*Available records*.
★ ★ ★

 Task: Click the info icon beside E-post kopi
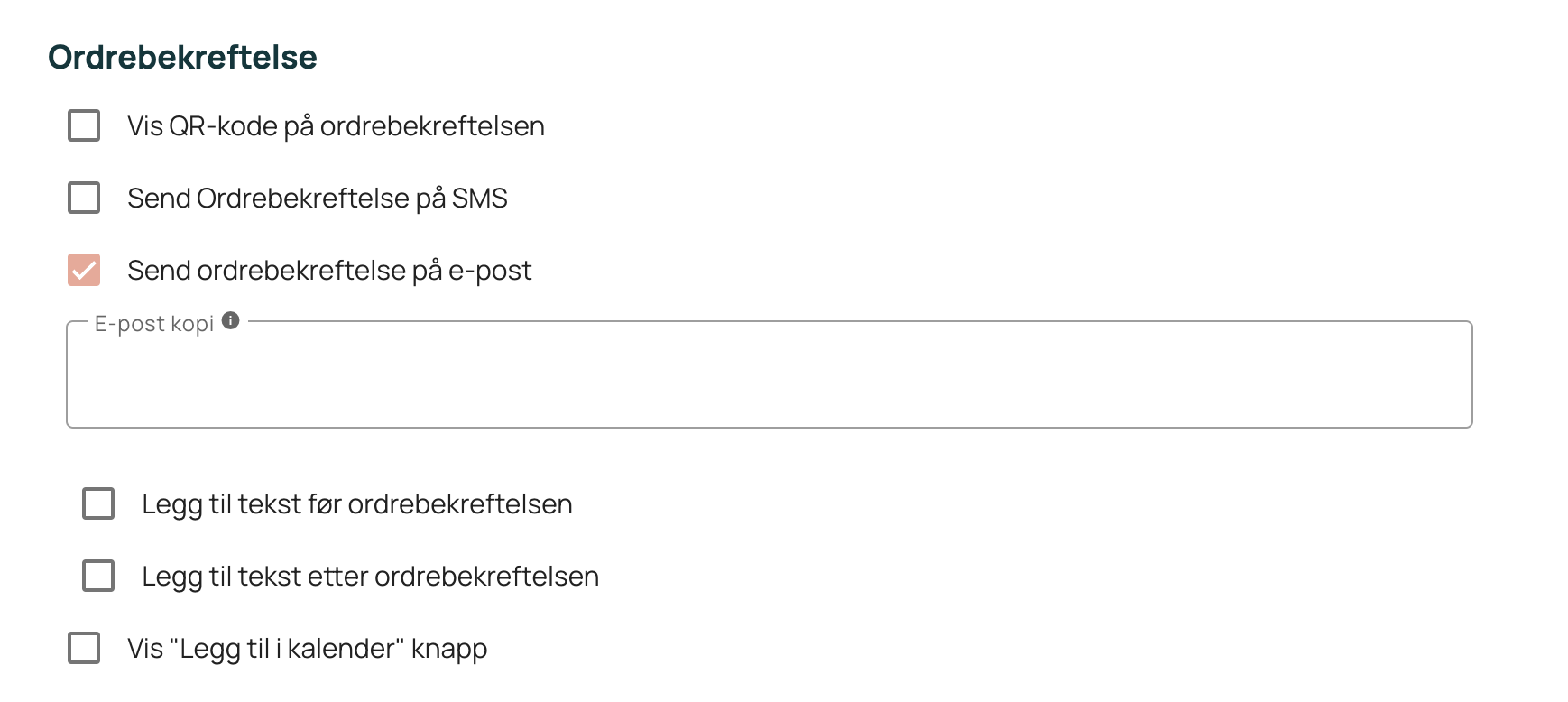(231, 320)
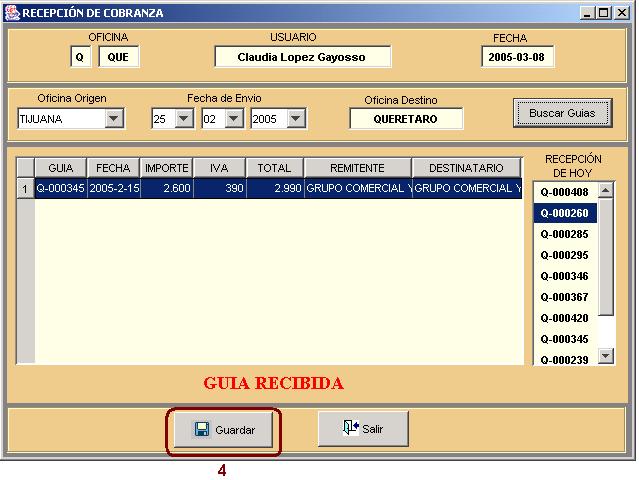This screenshot has width=639, height=480.
Task: Click the GUIA column header
Action: pyautogui.click(x=60, y=168)
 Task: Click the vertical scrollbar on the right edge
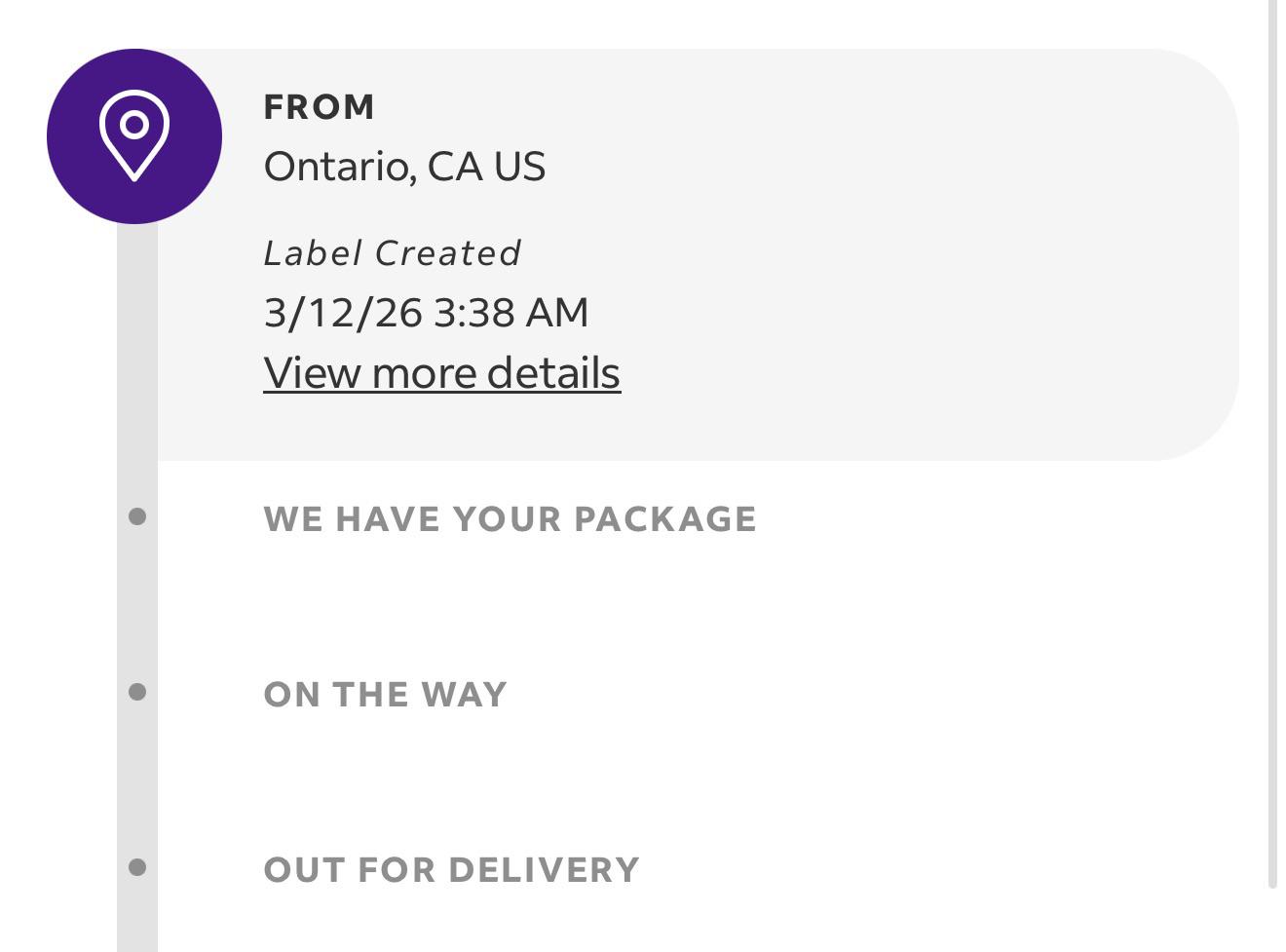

★ ★ ★

*Try it*. Write out the entries above word for word. Do not include the pictures.

*Answer to this task*.
 Task: Click the info icon beside E-post kopi
(231, 320)
This screenshot has width=639, height=480.
Task: Click the GUIA column header
Action: pyautogui.click(x=60, y=168)
 Task: Click the vertical scrollbar on the right edge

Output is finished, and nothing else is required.